Опуститься на колени, потереться горячей от удара щекой о бёдра Петра, ощутить напряжение плоти, высвободить её и нарочно задержаться с приоткрытым ртом, опаляя чувствительную кожу сбивчивым собачьим дыханием. Дождаться, когда дрожащая от гнева и нетерпения ладонь вцепится в парик, почти сдирая его. И только тогда принести свои глубочайшие извинения.
Алексашка никогда не таил обиды на Петра, даже когда тот во гневе терял голову. Он вырос в семье, где ни с кем не якшались. Нежность, ласка? Бывало и такое, мать порой находила для него минутку-другую приласкать, приголубить, но день считался по-настоящему благословенным, если не прилетало по загривку от отца, обедневшего дворянина, коротающего дни в выпивке и играх. Он доигрался до того, что матери пришлось занимать ему на гроб, а Алексашке отдавать за это свои первые кровные.
Малограмотный юркий мальчишка с приглядным личиком и подвешенным языком. Он легко находил себе покровителей.
Растлили его в четырнадцать лет, зажиточный купец, к которому Алексашка пошёл в услужение. Не сказать, что он его уж совсем откровенно снасильничал, но выбор стоял простой: или в тёплую постель или на холодный двор. Алексашка выбрал не задумываясь. Не из страха или слабости натуры, а из какого-то странного безразличия к собственному телу. Оно исправно служит ему, они повязаны до самой смерти, но разве тело определяет то, кто он таков в сути своей? Разум — вот, что первее всего, вот, что истинно дорого. Разума никто у него не отнимет и не подчинит, только он сам вправе распоряжаться им ради собственного блага. И разум подсказал ему как войти в милость к своему благодетелю.
Купец был переменчивого нрава, то пряники и ласки, то зуботычины. Люди его боялись, на носочках ходили, все ласковые, угодливые, покладистые как упряжные мерины. Алексашку он вроде как берег, но забываться не давал, иной раз, кажется, на пустом месте выдумывал за что его выбранить и за ухо оттаскать, чтоб другим неповадно было. А вечером всё равно приказывал со свечой в покои явиться, усаживал на колени и давай ворковать да по волосам наглаживать. Алексашка быстро научился чуять чужую душу за версту, предугадывать гнев и милость, и лавировать, лавировать как кораблик по волнам. Купец был стар и, казалось, не столько желал плотских утех, сколько пытался доказать себе самому, что он, кобелюга плешивый, на что-то ещё способен. Но он не смог простить Алексашке его молодости и силы, под конец он почти издевался над ним, подолгу втискиваясь в его ладное, свежее тело своим немощным вялым отростком. Когда его плоть совсем перестала откликаться на Алексашкины старания, его особое положение в купеческом доме сошло на нет.

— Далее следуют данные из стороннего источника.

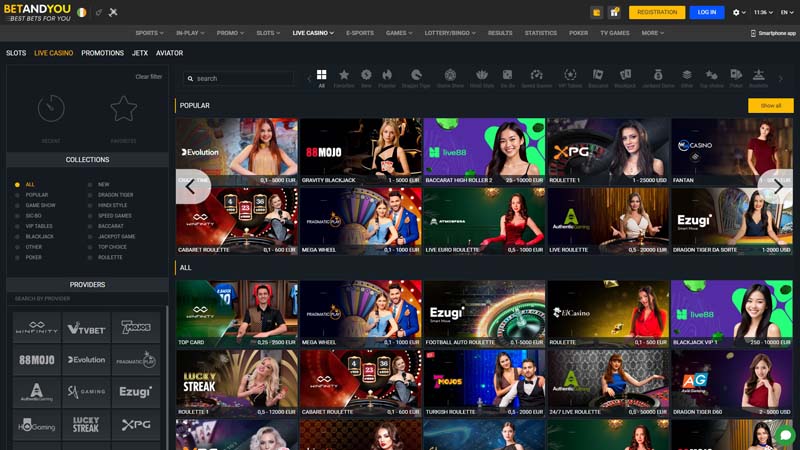Open the Aviator tab
The height and width of the screenshot is (450, 800).
pos(169,53)
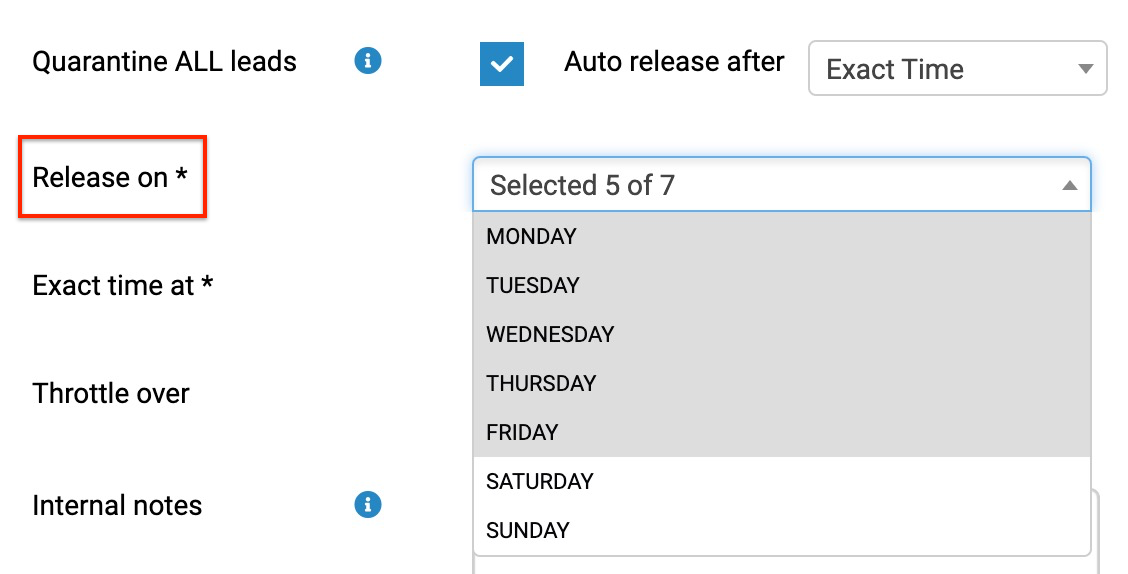Screen dimensions: 1128x574
Task: Uncheck the Quarantine ALL leads checkbox
Action: [502, 64]
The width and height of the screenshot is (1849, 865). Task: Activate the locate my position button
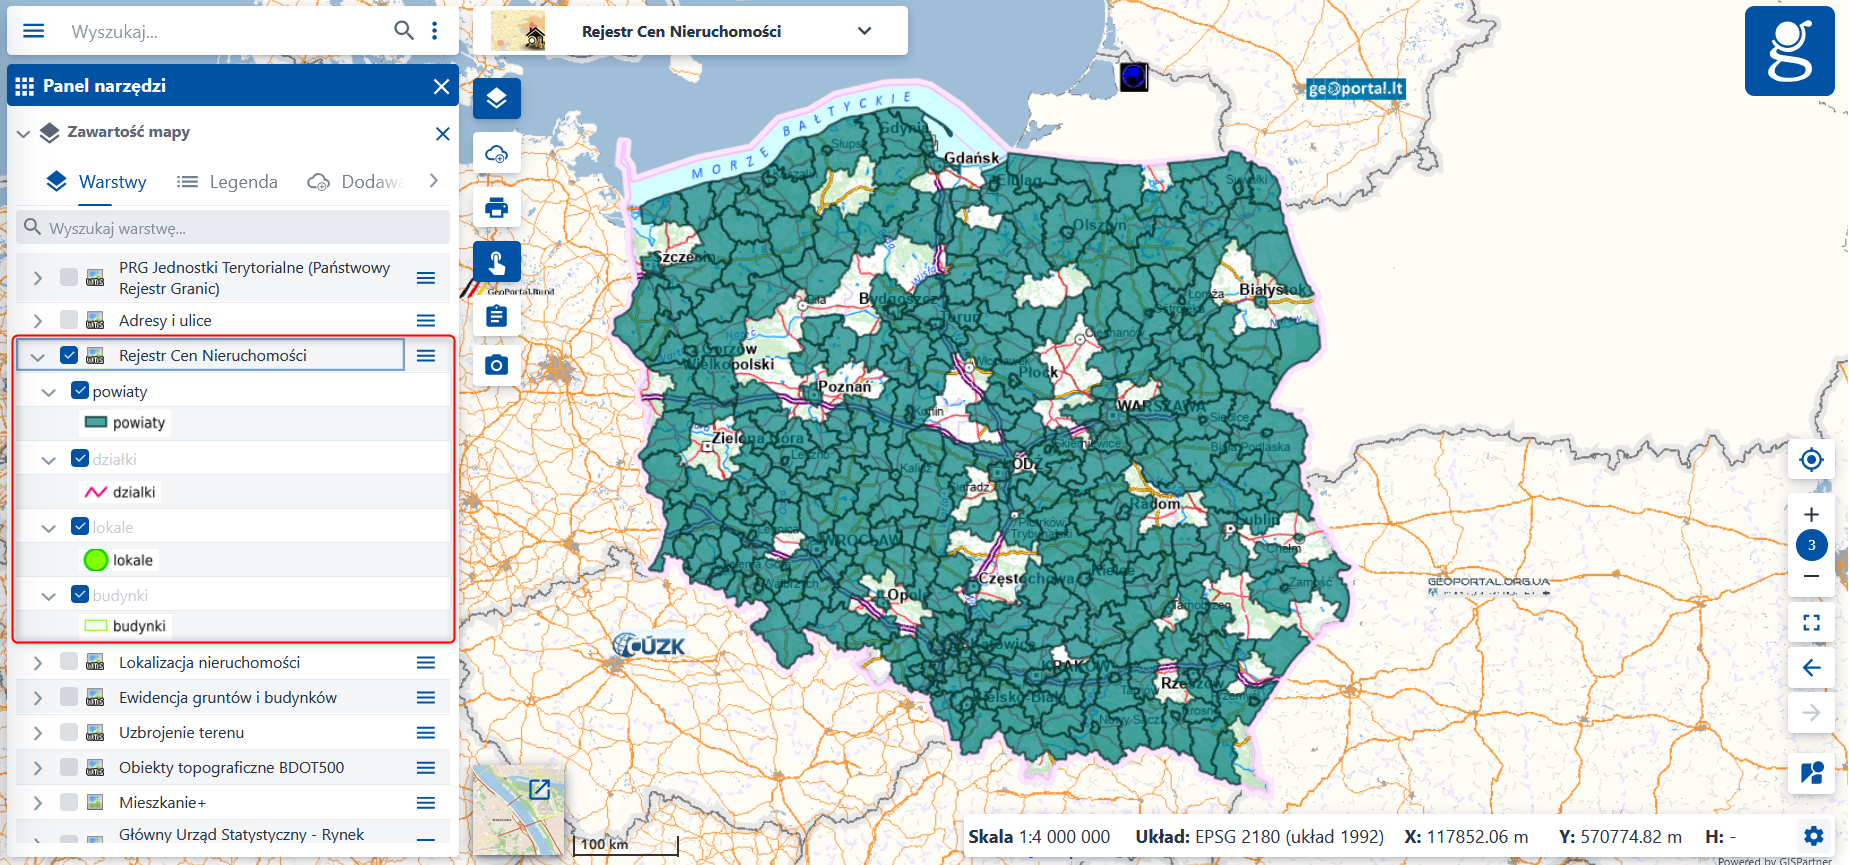click(x=1811, y=460)

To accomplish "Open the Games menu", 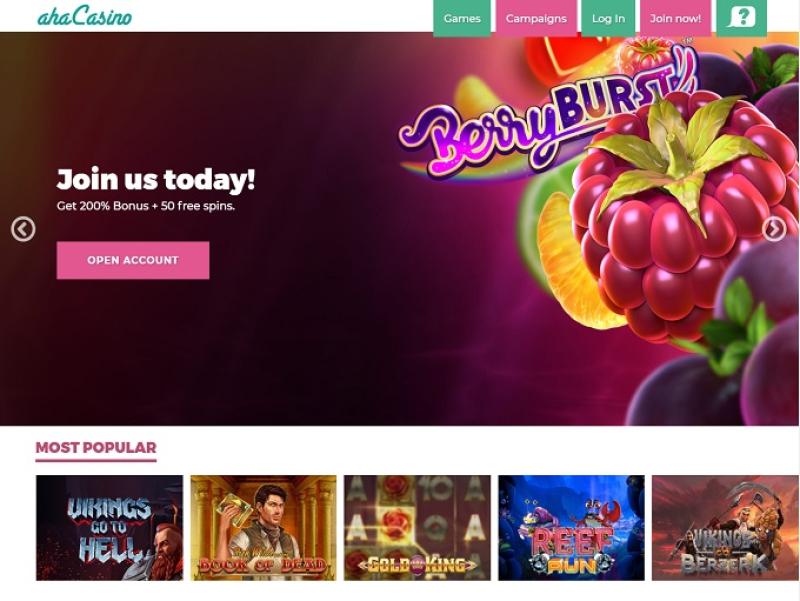I will point(462,18).
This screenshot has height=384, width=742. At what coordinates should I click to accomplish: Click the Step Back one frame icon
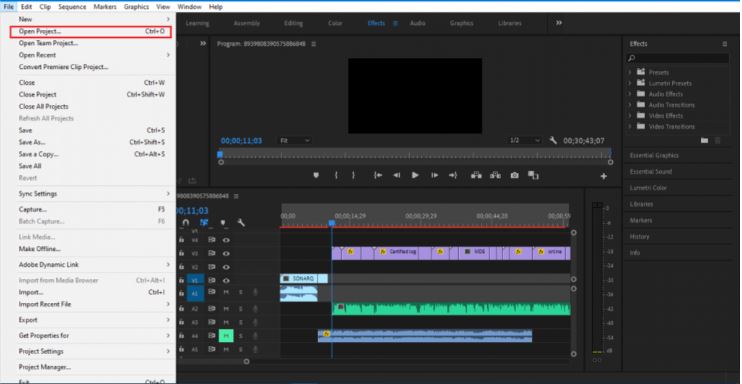tap(397, 175)
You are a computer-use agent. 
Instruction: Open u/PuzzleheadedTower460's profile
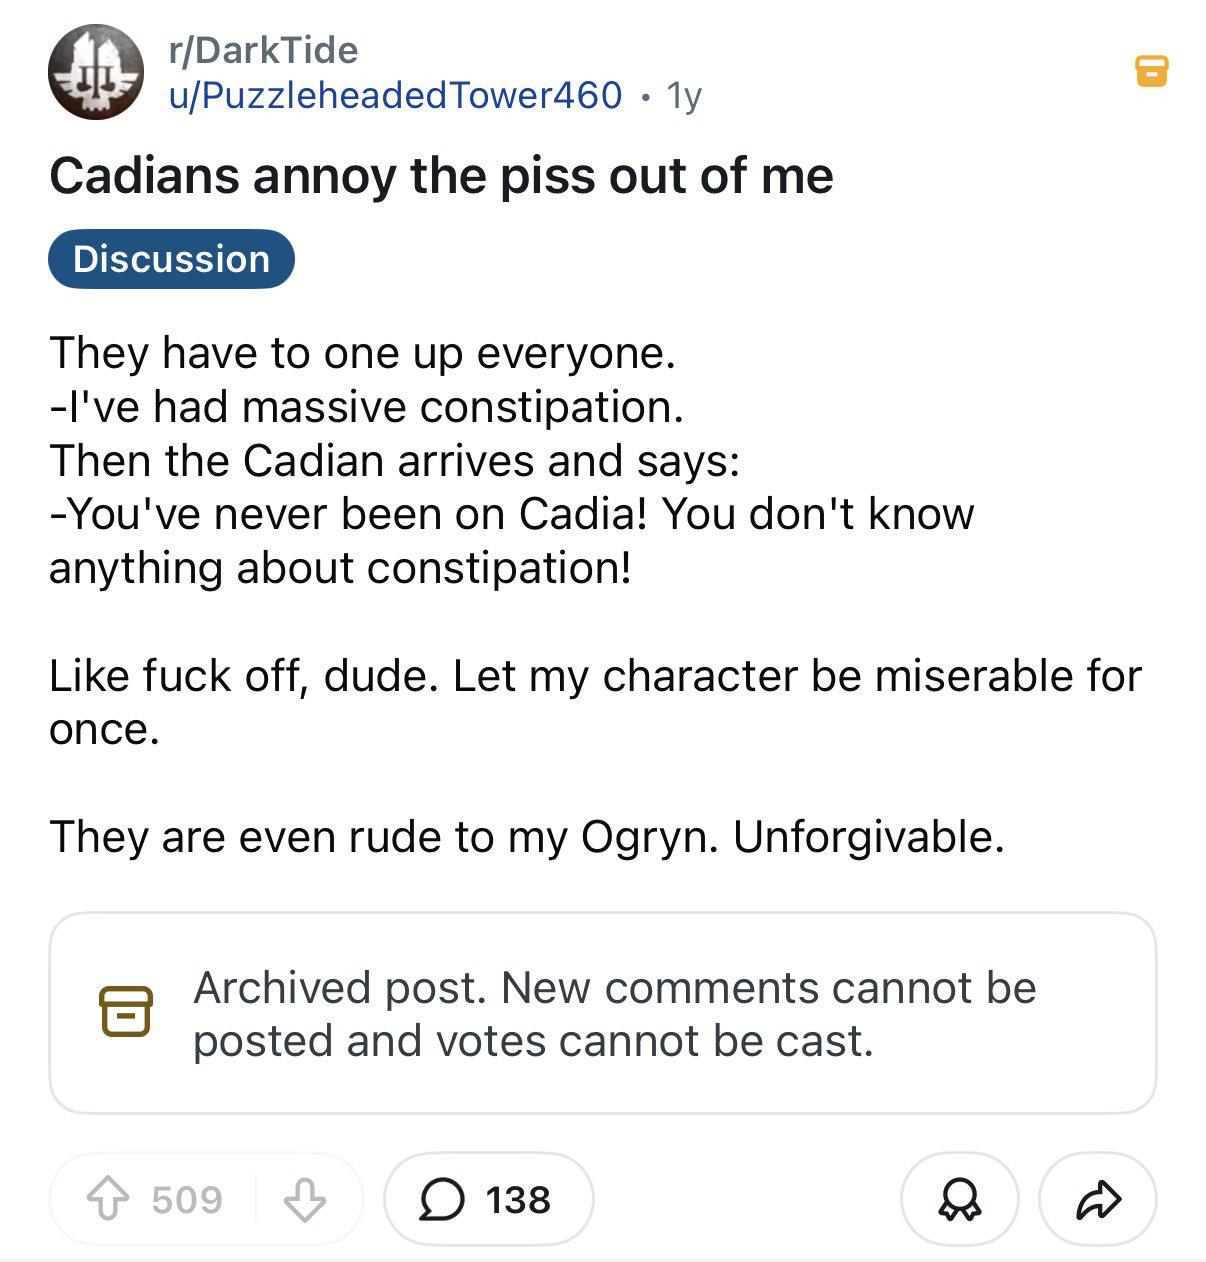tap(395, 95)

После смерти купца ему не осталось ничего, кроме скабрезных познаний и ловкости обращения с людьми. Но он был уже закален под петровскую любовь. Переменчивую, жестокую, щедрую и всепоглощающую. Он был готов к Петру, ещё его самого не зная, но предвкушая, как явление чего-то обетованного. Его судьба не могла сложиться просто и ничтожно, нет, только ни при его дарованиях, стоявших дороже всех книжных премудростей. Он выберется, он вознесёт своё имя на высоты, о которых его покойный батенька и мечтать не посмел бы.
Алексашка верил в свой успех больше, чем когда-либо верил в Бога.
Когда господин Лефорт представил его молодому царю, Алексашка противно приличию засмотрелся на него, рослого, с мягкими чёрными кудрями и проницательным взором, одновременно властным и по-мальчишески простым. Алексашка понял, что должен рассмешить его как можно скорее, непременно рассмешить, до колик. Этот человек любит веселье, любит жизнь и умеет распоряжаться ею широко и смело. Он, может статься, и есть сама жизнь.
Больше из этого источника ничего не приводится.